Tuesday, January 18, 2011

EPA EMBARKING ON CAT SCAM

By D. E. Lovett

The United States Environmental Protection Agency (EPA) has begun its regulatory campaign to limit emissions of that dangerous pollutant, carbon dioxide, into the atmosphere. That’s right: the same pollutant that you emit with every breath, and that all plant life depends upon to grow, has now been declared hazardous to human health, and must be limited. All this in the name of slowing or reversing “global warming,” which is now supposed to be the greatest threat to life on earth- never mind nuclear war, starvation, poverty, disease, religious fanaticism, or any of the myriad threats we can actually do something about.

The most popular (among radical environmentalists) method of doing this is the scheme known as “cap and trade” (CAT). In its simplest form, CAT involves the federal government determining how much CO2 can safely be released (the “cap”), and issuing permits to the major producers of it. These producers can then either meet the cap, or exceed or underproduce it. If they exceed their cap, they can buy a higher cap from those who are under their cap, thus the “trade.”

CAT is fraught with so many perils that even the liberal-dominated 111th Congress found it too “toxic” to address. The Waxman-Markey proposal never made it out of committee, leaving the issue to the EPA, which now seems determined to enact regulations of dubious constitutionality. Congress has, seemingly, ceded to a regulatory bureaucracy its power to make law- a clear violation of the Constitution.

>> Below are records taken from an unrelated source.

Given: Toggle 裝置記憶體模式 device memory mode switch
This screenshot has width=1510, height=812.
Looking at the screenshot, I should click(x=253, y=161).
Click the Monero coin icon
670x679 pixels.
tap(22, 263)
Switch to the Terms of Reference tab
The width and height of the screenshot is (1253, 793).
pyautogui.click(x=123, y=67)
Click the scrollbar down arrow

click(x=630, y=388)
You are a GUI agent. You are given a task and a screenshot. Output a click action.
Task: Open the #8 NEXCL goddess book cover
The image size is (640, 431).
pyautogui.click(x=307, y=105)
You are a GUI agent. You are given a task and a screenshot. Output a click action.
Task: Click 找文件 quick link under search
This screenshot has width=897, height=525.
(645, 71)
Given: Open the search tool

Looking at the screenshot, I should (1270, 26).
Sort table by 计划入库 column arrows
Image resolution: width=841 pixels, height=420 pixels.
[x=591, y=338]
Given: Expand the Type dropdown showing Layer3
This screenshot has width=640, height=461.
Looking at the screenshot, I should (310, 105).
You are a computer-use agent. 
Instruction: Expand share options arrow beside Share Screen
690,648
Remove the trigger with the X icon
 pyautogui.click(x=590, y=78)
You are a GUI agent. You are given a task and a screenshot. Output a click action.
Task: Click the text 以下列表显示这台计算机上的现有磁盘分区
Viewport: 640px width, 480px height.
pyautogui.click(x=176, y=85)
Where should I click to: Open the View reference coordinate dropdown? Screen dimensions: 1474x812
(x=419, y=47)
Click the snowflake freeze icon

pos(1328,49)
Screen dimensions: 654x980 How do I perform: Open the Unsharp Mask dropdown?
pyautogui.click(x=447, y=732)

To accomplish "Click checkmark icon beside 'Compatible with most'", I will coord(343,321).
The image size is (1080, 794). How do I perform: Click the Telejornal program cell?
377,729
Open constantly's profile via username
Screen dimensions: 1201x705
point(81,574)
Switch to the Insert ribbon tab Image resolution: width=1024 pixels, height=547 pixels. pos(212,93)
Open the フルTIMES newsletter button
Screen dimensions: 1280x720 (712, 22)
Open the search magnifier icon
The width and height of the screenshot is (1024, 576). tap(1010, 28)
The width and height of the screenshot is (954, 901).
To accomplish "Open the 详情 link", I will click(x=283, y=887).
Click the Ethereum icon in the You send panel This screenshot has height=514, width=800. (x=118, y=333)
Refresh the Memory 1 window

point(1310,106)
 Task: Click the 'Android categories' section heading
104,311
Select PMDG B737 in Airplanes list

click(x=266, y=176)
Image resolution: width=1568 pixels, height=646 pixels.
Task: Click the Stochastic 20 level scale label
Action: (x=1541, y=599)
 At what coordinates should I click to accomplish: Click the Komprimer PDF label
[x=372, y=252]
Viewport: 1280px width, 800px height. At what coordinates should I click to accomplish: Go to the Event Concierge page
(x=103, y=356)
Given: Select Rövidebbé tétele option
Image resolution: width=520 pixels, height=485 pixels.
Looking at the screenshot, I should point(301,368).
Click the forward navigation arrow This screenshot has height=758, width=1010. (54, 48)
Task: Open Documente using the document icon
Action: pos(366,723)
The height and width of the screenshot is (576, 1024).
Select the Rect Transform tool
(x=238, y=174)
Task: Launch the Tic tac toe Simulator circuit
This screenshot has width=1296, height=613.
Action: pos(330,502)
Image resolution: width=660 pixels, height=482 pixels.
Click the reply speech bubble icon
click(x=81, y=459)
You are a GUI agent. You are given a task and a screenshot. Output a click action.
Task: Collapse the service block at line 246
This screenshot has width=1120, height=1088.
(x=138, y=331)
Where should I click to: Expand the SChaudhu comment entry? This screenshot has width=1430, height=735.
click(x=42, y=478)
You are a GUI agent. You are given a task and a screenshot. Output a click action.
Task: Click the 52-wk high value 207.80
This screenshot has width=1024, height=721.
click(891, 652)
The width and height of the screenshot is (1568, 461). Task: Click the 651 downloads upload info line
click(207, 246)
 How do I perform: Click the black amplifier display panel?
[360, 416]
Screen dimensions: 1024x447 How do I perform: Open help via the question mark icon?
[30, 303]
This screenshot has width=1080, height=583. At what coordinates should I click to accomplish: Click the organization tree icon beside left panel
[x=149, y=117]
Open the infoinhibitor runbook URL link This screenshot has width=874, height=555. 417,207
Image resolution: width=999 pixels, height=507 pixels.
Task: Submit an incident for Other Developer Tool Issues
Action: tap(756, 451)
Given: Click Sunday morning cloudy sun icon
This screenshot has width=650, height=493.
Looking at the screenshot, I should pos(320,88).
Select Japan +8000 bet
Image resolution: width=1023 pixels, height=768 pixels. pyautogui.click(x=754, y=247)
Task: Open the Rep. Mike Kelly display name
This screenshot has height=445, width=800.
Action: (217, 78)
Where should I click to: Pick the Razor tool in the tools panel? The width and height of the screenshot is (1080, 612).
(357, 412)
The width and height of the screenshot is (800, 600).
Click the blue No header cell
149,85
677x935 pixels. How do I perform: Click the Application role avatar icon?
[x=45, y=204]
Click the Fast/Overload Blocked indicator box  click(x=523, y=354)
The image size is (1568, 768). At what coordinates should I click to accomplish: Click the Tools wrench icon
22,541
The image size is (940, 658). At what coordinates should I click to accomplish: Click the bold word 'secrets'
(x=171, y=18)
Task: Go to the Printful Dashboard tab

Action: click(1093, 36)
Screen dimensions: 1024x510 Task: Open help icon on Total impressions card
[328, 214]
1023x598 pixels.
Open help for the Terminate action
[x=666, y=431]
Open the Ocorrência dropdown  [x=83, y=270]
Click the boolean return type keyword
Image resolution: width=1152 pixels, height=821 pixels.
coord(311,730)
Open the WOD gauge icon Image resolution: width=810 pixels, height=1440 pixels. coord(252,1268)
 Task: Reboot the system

The problems with CAT are almost numberless. How will the “safe” levels of CO2 be determined? Which emitters will be targeted, and to what extent? What will the government charge for permits, and who will reap the monetary benefits? How will the proceeds be spent? What will the impact on consumers be, and how will the benefits be measured? On a deeper level, what is the morality of government benefiting monetarily from selling the right to pollute? This is right up there with “sin” taxes, which gross huge revenues, by taxing supposedly unhealthy behavior.

While it is not possible to measure all of the costs and benefits of CAT, there are a few certainties attached to the measure. The cost of energy will surely escalate, by measures estimated at between $1000 to $3000 per household per year. And the benefit, by the most optimistic measure, will be a reduction in average global temperatures of hundredths of a degree.

More than anything else, this scam illustrates the problems brought on our economy, and our well-being, by Congress delegating almost unlimited powers to unaccountable regulatory bureaucracies.